++++ Data lines ++++

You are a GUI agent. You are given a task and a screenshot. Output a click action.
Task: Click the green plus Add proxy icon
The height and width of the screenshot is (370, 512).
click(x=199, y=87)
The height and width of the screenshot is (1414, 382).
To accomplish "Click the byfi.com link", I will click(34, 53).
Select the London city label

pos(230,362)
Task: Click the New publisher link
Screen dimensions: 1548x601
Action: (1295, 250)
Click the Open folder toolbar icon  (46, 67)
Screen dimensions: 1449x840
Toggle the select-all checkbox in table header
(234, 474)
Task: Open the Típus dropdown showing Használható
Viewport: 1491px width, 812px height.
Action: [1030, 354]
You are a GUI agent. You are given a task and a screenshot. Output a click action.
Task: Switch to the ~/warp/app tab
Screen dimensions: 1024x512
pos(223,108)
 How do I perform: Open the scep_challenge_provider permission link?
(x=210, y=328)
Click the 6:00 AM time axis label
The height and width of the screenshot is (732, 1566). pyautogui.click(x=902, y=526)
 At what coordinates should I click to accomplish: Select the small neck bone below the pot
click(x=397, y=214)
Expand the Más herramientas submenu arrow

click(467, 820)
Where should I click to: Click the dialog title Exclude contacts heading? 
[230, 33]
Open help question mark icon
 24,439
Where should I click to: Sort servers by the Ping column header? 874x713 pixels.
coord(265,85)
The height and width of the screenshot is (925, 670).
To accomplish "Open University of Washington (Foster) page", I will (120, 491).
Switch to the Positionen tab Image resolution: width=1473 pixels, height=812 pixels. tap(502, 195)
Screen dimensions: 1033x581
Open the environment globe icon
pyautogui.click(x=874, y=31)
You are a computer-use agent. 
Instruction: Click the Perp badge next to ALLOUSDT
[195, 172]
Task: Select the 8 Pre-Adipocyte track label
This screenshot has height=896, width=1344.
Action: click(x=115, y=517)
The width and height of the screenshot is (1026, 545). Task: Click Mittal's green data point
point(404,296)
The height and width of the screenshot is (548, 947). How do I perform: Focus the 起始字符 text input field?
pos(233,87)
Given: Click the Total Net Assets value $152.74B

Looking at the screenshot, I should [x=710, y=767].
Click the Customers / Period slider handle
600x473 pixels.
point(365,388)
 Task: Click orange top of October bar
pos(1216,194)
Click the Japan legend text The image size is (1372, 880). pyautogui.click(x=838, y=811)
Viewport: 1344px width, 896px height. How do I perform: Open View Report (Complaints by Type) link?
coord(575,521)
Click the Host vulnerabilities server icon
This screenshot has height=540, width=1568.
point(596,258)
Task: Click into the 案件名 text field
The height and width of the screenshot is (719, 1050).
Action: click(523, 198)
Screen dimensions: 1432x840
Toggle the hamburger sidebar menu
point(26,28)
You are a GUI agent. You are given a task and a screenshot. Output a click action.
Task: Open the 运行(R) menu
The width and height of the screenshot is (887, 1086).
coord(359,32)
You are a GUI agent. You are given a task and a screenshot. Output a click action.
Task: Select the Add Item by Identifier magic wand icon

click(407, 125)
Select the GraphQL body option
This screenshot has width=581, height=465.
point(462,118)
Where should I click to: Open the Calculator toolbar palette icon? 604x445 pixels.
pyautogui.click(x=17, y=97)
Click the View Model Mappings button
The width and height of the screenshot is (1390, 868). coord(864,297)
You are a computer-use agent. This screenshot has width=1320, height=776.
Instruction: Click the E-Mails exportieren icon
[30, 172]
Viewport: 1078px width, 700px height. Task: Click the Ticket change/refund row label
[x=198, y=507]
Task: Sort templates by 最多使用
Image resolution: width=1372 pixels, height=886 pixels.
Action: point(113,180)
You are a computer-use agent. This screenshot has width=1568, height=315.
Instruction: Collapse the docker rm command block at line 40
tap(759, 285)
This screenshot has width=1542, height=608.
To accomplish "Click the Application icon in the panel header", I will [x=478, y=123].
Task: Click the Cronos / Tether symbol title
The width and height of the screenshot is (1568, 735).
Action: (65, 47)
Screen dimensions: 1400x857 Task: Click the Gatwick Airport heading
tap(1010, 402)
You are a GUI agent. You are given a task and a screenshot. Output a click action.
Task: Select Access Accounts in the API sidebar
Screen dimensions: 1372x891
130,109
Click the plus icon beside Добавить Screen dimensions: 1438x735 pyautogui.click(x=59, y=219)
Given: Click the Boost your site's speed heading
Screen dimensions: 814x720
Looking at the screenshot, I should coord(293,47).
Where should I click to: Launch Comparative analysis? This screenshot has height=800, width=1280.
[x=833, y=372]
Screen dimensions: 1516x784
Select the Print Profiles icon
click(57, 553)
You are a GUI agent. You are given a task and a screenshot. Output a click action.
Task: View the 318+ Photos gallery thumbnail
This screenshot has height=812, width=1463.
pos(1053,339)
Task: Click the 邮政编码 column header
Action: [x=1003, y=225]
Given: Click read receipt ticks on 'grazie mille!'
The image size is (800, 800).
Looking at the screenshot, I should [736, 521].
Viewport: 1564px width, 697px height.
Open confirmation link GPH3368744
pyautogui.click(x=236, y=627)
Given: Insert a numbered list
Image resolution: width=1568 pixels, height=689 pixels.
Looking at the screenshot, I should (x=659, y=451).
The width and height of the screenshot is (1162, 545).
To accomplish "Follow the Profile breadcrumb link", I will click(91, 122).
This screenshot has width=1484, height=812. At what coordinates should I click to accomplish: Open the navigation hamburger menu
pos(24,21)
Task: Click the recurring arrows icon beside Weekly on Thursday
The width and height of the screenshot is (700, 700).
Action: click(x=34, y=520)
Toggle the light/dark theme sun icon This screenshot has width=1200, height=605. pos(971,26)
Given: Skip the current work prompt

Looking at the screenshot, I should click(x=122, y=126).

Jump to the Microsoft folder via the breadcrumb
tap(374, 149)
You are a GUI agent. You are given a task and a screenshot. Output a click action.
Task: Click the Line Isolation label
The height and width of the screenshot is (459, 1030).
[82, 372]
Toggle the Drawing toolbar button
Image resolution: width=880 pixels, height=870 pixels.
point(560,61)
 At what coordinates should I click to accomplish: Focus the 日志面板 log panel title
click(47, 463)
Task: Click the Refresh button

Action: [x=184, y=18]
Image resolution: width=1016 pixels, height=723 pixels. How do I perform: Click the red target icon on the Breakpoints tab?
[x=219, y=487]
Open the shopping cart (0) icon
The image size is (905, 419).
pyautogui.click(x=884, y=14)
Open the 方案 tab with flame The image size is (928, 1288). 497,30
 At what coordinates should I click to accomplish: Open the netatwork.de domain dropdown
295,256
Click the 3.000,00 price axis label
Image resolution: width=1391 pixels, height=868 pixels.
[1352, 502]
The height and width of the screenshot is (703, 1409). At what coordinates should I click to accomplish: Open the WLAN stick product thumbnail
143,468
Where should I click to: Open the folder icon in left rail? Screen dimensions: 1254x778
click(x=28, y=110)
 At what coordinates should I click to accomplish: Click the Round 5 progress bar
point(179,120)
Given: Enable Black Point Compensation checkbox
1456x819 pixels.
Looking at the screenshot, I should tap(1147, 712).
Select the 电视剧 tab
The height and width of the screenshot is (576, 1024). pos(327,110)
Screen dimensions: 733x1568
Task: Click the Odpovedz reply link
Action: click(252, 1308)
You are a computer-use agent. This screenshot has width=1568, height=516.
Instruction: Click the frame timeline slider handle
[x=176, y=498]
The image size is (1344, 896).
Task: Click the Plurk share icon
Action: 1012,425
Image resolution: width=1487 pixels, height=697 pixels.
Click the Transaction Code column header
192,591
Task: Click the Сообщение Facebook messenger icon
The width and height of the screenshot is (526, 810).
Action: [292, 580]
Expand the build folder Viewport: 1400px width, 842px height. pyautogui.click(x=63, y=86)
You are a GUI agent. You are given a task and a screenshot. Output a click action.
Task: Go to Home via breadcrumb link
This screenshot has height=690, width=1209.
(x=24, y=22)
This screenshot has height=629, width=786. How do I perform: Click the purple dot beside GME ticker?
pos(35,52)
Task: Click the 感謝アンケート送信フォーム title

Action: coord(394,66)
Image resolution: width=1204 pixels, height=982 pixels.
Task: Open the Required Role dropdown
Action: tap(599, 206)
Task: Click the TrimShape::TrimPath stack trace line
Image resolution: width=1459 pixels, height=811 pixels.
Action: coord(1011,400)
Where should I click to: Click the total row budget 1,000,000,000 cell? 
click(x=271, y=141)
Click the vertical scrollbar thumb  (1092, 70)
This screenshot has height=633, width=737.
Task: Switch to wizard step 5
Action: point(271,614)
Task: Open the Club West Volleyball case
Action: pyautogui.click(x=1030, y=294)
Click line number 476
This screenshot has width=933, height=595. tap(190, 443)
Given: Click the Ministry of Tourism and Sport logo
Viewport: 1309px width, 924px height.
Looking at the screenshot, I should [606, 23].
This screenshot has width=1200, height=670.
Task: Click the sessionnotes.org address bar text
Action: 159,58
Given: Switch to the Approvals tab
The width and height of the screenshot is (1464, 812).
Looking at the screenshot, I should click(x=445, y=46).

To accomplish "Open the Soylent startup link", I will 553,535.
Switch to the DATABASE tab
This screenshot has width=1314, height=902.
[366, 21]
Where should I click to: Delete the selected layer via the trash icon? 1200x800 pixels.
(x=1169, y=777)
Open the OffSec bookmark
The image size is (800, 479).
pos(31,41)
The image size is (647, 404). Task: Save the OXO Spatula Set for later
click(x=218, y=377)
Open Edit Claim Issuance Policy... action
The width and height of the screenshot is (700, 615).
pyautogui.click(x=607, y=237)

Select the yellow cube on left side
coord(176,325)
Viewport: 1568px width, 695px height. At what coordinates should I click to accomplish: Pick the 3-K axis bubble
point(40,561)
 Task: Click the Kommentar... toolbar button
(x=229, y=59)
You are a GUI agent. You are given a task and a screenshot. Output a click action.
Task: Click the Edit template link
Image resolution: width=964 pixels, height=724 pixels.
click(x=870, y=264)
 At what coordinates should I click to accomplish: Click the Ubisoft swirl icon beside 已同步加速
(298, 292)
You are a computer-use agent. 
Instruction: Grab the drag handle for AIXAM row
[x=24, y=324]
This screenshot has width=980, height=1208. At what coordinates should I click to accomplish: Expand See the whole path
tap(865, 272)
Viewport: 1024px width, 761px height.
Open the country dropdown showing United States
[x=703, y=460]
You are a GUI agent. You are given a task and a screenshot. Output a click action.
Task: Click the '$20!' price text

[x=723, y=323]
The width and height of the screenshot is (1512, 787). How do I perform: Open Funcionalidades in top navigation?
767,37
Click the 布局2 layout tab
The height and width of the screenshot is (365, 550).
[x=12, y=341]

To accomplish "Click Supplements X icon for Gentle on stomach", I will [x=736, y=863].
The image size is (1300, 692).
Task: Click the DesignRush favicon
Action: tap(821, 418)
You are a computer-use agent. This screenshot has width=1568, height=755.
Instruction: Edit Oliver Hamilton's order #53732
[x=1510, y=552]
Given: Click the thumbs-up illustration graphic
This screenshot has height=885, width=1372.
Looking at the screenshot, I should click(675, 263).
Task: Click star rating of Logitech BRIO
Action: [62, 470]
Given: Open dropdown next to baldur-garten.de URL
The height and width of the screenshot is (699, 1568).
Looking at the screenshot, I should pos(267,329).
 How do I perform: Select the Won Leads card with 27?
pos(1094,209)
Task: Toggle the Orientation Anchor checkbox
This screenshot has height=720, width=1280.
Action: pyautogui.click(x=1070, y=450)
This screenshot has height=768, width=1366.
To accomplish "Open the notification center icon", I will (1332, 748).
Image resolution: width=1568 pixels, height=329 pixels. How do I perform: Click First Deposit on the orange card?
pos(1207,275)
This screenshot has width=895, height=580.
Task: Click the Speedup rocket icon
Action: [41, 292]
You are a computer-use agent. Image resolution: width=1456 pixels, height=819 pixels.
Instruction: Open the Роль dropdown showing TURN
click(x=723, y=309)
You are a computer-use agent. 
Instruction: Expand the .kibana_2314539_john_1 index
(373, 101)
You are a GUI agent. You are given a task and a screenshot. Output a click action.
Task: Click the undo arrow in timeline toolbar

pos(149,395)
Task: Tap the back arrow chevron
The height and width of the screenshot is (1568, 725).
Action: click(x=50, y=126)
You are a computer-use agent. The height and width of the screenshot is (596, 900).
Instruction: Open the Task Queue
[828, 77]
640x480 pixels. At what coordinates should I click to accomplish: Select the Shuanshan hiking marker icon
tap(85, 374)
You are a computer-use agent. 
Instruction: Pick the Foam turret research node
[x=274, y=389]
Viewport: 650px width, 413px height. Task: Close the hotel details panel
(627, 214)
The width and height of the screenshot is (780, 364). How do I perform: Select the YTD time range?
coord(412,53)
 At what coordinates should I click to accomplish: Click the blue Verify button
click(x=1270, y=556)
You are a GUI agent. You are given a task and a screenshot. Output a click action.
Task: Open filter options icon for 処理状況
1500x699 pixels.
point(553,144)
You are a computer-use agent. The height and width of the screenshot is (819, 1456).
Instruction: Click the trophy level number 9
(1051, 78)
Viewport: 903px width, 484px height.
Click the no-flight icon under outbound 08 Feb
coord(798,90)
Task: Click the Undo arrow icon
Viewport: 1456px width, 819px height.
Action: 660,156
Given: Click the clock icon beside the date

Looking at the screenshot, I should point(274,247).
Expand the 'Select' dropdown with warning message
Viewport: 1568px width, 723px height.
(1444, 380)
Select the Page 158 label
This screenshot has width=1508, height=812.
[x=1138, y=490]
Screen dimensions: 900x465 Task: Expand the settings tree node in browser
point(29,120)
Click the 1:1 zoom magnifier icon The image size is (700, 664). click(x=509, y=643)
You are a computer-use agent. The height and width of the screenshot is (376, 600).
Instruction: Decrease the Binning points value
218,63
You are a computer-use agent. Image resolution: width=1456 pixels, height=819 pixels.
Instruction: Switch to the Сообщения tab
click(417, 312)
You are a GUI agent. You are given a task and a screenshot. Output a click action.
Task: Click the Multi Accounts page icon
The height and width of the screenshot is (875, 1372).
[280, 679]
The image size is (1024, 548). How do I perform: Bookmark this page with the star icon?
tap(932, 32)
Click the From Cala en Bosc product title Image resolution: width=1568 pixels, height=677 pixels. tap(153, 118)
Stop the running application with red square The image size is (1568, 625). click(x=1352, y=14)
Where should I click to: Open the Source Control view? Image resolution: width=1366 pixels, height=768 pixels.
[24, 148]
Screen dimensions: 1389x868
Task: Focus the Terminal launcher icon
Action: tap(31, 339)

++++

[Given exercise]
Can you edit the entries from the line with "Click the Host vulnerabilities server icon" to the line with "coord(359,32)" so that "hamburger" becomes "navigation" and nothing else changes? Give back only those lines.

[Full solution]
Click the Host vulnerabilities server icon
This screenshot has height=540, width=1568.
point(596,258)
Task: Click into the 案件名 text field
The height and width of the screenshot is (719, 1050).
Action: click(523, 198)
Screen dimensions: 1432x840
Toggle the navigation sidebar menu
point(26,28)
You are a GUI agent. You are given a task and a screenshot. Output a click action.
Task: Open the 运行(R) menu
The width and height of the screenshot is (887, 1086).
coord(359,32)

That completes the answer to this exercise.